Here, we will restrict ourselves to the umask command in shell. For other programs, refer to their help manual to find out how you can change their mask.
Files have a base permission of 666 (or rw-rw-rw-) and directories have a base permission of 777 (or rwxrwxrwx). Next, to get the actual permissions, we take the base permission and subtract it from the mask. By default, shells use a mask of 002. If you perform the calculation, you’ll end up with the default permissions we saw earlier:
To change the mask, simply run umask with the desired mask value:
umask <mask value>
As an example, suppose we don’t want “group” and “other” users to have any permissions. You can do so with the 077 umask:
umask 077
To verify that it works, try creating a file and view its permissions. Notice how the “other” and “group” users have no permissions:
You can also control the access rights flags with umask. For example, if you want add the setuid bit to new files, and use the mask 077, run the following command:
umask 1077
You can set other access rights flags in the same way.

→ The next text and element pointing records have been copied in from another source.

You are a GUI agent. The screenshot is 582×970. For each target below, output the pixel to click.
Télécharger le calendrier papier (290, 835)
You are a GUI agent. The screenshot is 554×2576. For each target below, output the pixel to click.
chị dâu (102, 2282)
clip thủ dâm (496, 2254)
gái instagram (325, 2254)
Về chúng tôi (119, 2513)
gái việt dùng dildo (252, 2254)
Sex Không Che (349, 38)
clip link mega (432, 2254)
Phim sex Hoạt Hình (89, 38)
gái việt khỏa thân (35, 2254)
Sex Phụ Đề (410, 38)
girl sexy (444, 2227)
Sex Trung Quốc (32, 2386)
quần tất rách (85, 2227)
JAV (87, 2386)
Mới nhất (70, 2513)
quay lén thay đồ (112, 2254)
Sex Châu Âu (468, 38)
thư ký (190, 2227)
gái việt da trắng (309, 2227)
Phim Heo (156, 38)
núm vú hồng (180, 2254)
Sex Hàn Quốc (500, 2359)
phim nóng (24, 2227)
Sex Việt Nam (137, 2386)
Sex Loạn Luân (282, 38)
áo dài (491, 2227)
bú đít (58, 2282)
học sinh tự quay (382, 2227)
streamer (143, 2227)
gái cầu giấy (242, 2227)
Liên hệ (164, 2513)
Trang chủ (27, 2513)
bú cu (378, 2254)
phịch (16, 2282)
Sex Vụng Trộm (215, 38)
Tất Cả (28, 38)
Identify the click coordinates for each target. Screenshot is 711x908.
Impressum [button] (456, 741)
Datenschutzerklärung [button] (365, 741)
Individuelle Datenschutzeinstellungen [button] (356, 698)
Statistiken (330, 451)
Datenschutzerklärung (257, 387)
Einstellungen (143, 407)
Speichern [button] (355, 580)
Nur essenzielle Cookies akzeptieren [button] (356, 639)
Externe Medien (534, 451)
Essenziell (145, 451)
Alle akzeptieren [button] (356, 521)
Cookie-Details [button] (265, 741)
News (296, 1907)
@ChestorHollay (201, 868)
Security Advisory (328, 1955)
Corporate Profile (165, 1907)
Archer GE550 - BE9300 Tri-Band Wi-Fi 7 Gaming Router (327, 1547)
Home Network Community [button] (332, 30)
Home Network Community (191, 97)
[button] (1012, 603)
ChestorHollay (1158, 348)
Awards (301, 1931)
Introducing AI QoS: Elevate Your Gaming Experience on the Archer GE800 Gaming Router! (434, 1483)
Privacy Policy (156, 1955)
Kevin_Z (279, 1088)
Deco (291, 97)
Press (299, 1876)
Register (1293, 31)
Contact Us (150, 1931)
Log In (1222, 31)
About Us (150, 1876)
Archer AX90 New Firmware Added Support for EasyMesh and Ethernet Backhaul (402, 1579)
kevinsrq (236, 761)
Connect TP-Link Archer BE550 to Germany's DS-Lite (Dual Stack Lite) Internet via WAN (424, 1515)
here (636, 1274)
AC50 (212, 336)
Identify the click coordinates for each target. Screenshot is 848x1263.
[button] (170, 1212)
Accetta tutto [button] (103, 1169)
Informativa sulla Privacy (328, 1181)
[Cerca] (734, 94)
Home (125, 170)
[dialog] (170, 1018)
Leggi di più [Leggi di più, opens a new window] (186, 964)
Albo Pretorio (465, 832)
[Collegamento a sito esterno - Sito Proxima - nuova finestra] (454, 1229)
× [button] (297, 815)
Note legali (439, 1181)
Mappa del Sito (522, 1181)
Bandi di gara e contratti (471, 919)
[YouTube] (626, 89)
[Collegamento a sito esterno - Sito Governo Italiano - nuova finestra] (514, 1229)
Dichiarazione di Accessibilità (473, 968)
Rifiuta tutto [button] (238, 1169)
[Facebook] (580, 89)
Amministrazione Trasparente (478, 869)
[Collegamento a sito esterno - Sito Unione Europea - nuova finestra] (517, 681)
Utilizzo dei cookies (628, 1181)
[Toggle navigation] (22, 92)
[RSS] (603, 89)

If you want to always use this umask command whenever you use the bash shell, open the ~/.bashrc (on Ubuntu/Debian) or ~/.bash_profile (on other distributions) with your favorite text editor, and add the umask command at the end of the file.
Conclusion
Linux is a multi-user operating system. Thus, we need the concepts of file ownership and permissions to ensure the security of files, as well as the OS.
When working with permissions of system files, you should be very careful as wrong permissions can prevent programs from working correctly.